Please copy out the rows below verbatim, from the very first line through the line containing "Action: pyautogui.click(x=753, y=110)", including that line.

* START SUPPLIED INFORMATION *

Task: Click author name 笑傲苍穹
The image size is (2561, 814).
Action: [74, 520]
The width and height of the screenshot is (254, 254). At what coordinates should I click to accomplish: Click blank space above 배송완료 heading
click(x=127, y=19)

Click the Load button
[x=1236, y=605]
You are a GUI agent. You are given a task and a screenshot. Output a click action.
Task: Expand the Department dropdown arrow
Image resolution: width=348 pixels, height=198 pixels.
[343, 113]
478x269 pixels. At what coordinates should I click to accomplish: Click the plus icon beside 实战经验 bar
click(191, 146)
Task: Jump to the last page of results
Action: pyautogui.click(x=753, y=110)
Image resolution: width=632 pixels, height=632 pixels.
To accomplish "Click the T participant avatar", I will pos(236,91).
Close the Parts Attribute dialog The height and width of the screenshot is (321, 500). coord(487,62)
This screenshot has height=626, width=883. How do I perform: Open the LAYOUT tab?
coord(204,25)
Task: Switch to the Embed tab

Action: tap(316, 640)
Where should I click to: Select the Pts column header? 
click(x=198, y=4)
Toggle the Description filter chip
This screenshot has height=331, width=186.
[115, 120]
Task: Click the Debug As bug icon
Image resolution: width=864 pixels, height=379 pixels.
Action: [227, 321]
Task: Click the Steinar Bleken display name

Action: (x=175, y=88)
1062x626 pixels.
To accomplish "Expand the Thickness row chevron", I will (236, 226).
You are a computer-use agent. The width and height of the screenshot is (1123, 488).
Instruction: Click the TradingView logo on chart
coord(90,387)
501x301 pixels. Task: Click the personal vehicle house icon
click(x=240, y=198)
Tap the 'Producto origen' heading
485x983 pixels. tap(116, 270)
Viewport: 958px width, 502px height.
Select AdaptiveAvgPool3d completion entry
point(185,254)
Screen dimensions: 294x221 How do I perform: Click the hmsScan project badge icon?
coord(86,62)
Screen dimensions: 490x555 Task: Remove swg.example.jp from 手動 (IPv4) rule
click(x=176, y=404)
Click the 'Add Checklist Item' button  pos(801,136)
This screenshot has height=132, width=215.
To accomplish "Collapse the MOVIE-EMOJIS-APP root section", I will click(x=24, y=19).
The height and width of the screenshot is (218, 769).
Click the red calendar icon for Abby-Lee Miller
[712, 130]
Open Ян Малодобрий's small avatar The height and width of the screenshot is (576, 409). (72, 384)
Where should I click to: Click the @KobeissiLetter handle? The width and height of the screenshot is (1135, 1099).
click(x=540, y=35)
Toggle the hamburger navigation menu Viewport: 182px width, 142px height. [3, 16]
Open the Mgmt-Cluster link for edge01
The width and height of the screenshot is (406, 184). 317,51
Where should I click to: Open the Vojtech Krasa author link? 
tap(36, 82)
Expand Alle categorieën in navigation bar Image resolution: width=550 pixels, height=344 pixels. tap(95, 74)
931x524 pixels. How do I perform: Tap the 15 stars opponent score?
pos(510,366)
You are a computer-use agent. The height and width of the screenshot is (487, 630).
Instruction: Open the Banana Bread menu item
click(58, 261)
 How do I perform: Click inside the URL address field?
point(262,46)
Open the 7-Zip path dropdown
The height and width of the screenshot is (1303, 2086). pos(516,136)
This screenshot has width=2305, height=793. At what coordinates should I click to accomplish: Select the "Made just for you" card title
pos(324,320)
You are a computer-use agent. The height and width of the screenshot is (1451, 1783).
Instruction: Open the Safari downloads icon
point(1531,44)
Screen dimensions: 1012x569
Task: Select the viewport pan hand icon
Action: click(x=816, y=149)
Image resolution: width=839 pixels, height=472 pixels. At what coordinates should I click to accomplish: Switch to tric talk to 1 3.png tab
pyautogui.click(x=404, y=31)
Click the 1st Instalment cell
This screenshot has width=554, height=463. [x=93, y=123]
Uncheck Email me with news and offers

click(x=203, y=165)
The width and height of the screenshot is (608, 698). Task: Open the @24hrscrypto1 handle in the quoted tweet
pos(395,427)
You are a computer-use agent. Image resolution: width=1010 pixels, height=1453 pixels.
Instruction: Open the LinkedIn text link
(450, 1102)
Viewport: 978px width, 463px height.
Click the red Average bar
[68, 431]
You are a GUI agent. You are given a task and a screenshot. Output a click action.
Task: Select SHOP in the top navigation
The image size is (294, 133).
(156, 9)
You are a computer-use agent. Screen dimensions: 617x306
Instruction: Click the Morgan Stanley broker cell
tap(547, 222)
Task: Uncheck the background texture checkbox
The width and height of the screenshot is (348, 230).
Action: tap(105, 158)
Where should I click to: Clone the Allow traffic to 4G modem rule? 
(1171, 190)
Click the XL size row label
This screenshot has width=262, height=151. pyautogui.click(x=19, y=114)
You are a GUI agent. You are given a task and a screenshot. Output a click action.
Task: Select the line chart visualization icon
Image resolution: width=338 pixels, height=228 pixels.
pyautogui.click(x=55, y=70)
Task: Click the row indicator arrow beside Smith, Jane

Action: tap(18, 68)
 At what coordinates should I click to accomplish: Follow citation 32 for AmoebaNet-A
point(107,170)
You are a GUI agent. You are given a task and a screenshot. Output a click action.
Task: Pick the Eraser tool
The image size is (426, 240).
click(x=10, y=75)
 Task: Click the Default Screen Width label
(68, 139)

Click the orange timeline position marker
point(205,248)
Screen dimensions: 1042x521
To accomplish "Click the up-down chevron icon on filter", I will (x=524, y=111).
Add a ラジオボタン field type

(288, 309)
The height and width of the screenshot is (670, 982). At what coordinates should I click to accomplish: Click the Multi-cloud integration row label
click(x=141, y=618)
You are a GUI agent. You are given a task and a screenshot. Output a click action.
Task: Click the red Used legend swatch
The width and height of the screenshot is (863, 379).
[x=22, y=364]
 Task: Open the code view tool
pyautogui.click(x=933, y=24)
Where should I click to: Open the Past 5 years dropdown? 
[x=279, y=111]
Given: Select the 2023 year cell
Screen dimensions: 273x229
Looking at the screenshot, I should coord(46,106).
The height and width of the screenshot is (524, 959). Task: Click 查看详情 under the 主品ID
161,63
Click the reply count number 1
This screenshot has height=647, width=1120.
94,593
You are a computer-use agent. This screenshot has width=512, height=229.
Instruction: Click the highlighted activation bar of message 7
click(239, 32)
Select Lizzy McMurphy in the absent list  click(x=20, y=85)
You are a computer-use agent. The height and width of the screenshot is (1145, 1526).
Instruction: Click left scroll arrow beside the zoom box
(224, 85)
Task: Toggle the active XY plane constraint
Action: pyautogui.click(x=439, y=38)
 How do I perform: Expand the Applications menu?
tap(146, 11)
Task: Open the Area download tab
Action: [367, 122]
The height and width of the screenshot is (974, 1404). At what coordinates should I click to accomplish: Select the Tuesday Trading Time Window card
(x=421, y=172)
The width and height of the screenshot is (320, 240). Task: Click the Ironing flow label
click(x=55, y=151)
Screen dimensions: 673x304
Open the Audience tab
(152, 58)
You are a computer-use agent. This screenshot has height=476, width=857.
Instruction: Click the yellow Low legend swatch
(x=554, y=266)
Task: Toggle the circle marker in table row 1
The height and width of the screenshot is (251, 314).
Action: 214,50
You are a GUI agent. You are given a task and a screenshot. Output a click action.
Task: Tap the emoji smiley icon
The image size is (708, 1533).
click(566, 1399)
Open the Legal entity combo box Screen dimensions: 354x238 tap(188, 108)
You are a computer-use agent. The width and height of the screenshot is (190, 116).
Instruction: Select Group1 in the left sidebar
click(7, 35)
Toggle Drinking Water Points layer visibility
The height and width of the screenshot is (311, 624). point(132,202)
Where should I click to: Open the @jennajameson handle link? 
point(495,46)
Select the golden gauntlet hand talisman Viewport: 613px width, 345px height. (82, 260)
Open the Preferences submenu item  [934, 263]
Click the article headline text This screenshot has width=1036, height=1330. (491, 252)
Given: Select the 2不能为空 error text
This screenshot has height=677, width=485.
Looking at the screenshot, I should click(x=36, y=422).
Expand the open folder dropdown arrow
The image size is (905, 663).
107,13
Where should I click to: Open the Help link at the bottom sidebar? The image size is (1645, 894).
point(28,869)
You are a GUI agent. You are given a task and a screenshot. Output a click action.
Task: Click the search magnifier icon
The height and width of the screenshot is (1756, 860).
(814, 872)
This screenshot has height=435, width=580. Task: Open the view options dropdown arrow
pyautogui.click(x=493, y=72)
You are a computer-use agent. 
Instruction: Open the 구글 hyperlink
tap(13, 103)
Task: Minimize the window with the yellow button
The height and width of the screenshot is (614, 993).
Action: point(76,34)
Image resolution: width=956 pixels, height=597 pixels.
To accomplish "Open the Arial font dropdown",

* END SUPPLIED INFORMATION *

## REPLY TO THE TASK:
Task: Click author name 笑傲苍穹
The image size is (2561, 814).
Action: [74, 520]
The width and height of the screenshot is (254, 254). At what coordinates should I click to accomplish: Click blank space above 배송완료 heading
click(x=127, y=19)

Click the Load button
[x=1236, y=605]
You are a GUI agent. You are given a task and a screenshot. Output a click action.
Task: Expand the Department dropdown arrow
Image resolution: width=348 pixels, height=198 pixels.
[343, 113]
478x269 pixels. At what coordinates should I click to accomplish: Click the plus icon beside 实战经验 bar
click(191, 146)
Task: Jump to the last page of results
Action: pyautogui.click(x=753, y=110)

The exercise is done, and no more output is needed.